Zero-shot Entailment of Leaderboards for Empirical AI Research
This addresses the problem of model generalization and entailment learning for researchers in AI and NLP, but it is incremental as it builds on prior work without introducing a new method.
The paper investigates whether state-of-the-art models for extracting leaderboards in empirical AI research, formulated as a recognizing textual entailment task, actually learn entailment by testing them in a zero-shot setting on unseen labels, resulting in the creation of a zero-shot labeled dataset.

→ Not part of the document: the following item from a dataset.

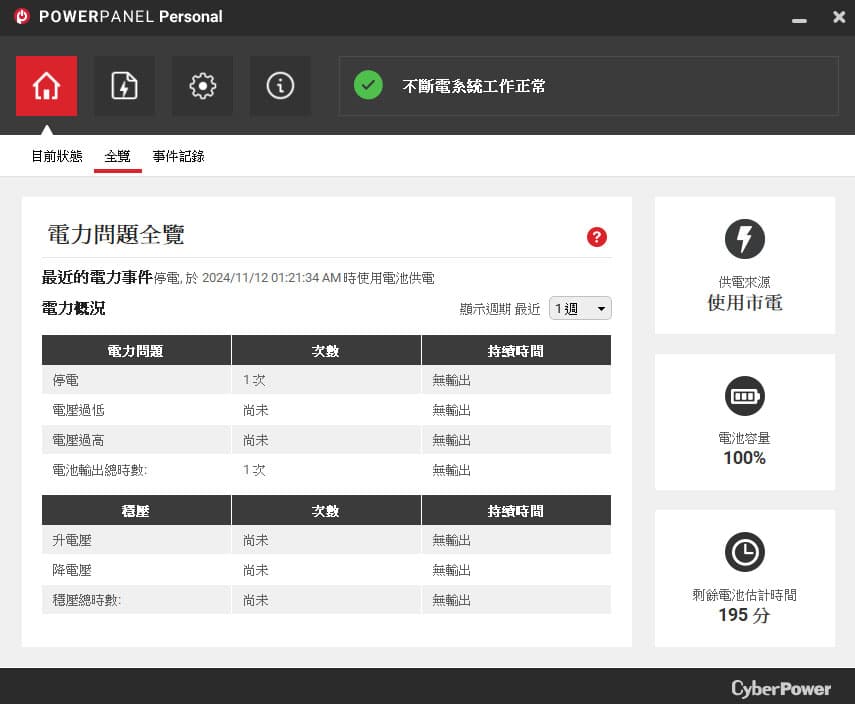Open the Home monitoring icon
Viewport: 855px width, 704px height.
pos(46,86)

We present a large-scale empirical investigation of the zero-shot learning phenomena in a specific recognizing textual entailment (RTE) task category, i.e. the automated mining of leaderboards for Empirical AI Research. The prior reported state-of-the-art models for leaderboards extraction formulated as an RTE task, in a non-zero-shot setting, are promising with above 90% reported performances. However, a central research question remains unexamined: did the models actually learn entailment? Thus, for the experiments in this paper, two prior reported state-of-the-art models are tested out-of-the-box for their ability to generalize or their capacity for entailment, given leaderboard labels that were unseen during training. We hypothesize that if the models learned entailment, their zero-shot performances can be expected to be moderately high as well--perhaps, concretely, better than chance. As a result of this work, a zero-shot labeled dataset is created via distant labeling formulating the leaderboard extraction RTE task.